Paul Baquiast : « Il faut montrer à la jeunesse que l'universalisme en actes rend possible le collectif »

Les mots piégés du débat républicain

Rédigé par Pierre Henry | Mercredi 12 Janvier 2022 à 11:25

           

Après être revenu sur l'origine du mot « universalisme » et sa balade dans l'actualité, un spécialiste nous aide à y voir encore plus clair. Paul Baquiast est historien de la République et auteur de plusieurs ouvrages sur l'histoire républicaine, dont le plus récent, « Emmanuel Arago ou Le roman de la République » (Editions du Félin, 2021) qui met en lumière l'un des pères fondateurs de la Troisième République.




Pensez-vous que le concept d'universalisme soit encore aujourd'hui opérant, en particulier pour la jeunesse ? Comment présenteriez-vous à cette jeunesse pour qu'elle comprenne qu'il est actuel ?

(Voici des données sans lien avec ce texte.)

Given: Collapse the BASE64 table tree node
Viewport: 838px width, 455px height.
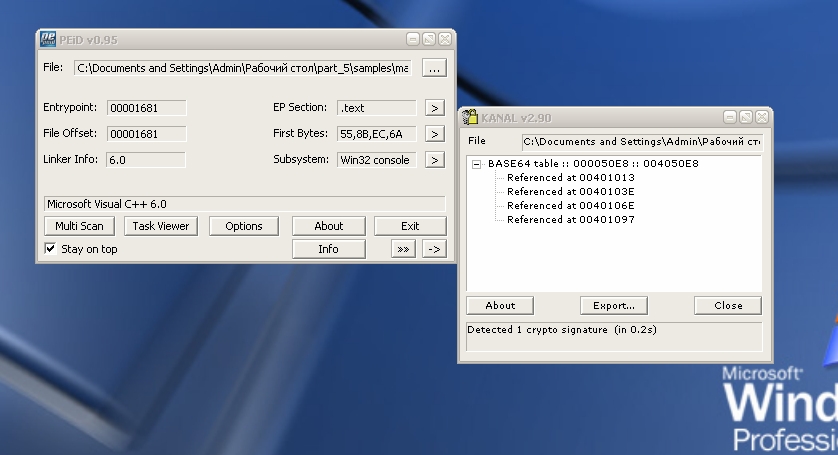Looking at the screenshot, I should click(x=477, y=164).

Paul Baquiast : Je crois qu'à la jeunesse, il faut tenir un discours d'enthousiasme et d'optimisme. L’Universel doit être compris comme un grand et un beau projet qui unit ce qui est dispersé, qui rassemble les êtres humains, qui fait le pari que ce qui nous rassemble est toujours plus fort et plus essentiel que ce qui nous différencie. Et que finalement, rien n'est plus beau que d'aller à la rencontre de l'autre et de découvrir en lui un autre nous-mêmes, en toute fraternité.

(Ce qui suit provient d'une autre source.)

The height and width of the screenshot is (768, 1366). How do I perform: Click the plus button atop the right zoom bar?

Je crois que la fraternité parle à la jeunesse et donc il faut lui montrer que l'universalisme et la fraternité sont totalement liés. Et il faut aussi décliner l'universalisme dans le concret, montrer que l'universalisme en actes permet une vie plus souriante et rend possible le collectif. A l'école, par exemple, l'universalisme, c'est le fait de donner le même enseignement à tout le monde et de fréquenter les mêmes lieux, quelles que soient ses croyances ou ses non-croyances et quelles que soient les origines.

Dans un discours de 1879, je m'adresse à l'historien, Victor Hugo déclarait en parlant de l'Afrique : « Allez les peuples, emparez-vous de cette terre, prenez-la. A qui ? A personne. (...) Dieu offre l'Afrique à l'Europe. » Que répondez-vous à ceux qui disqualifient l'universalisme républicain en raison de ce qu'ils appellent des manquements, en particulier lors de l'aventure coloniale, comme l'illustrent ces mots du grand républicain que fut Victor Hugo ?

Paul Baquiast : Alors, je vous répondrais en plusieurs temps. Je dirais que ma première réponse, c'est d'abord de dire que la citation de Victor Hugo que vous avez évoquée ne renvoie en rien à un discours universaliste, mais plutôt à un discours religieux et à un discours de conquête. Dans sa phrase, c'est au nom de Dieu que les Européens doivent s'emparer de l'Afrique et en rien au nom de l'universel. Ce serait une première réponse.

Dans un deuxième temps, je dirais que le colonialisme et l'universalisme ne doivent pas être confondus. Ce sont deux choses différentes. Alors, si parfois on les confond, c'est parce que, en effet, certains colonialistes se sont référés à l'universalisme des valeurs européennes pour justifier les conquêtes coloniales. Il se met dans les pas, en quelque sorte, de la pensée d'un Jules Ferry. Jules Ferry, qui est à la fois le père de l'école moderne qu'on connaît, l'école gratuite, laïque et obligatoire, est également le grand promoteur de la politique coloniale de la France. Et Jules Ferry promeut la politique coloniale au nom des Lumières, au nom de la science, au nom des techniques. Il considère que c'est une obligation morale que de les apporter aux peuples dont il pense qu'ils en sont privés. De ce point de vue-là, Jules Ferry l'instituteur et Jules Ferry le colonisateur sont les deux visages d'une même volonté d'apporter et diffuser les connaissances.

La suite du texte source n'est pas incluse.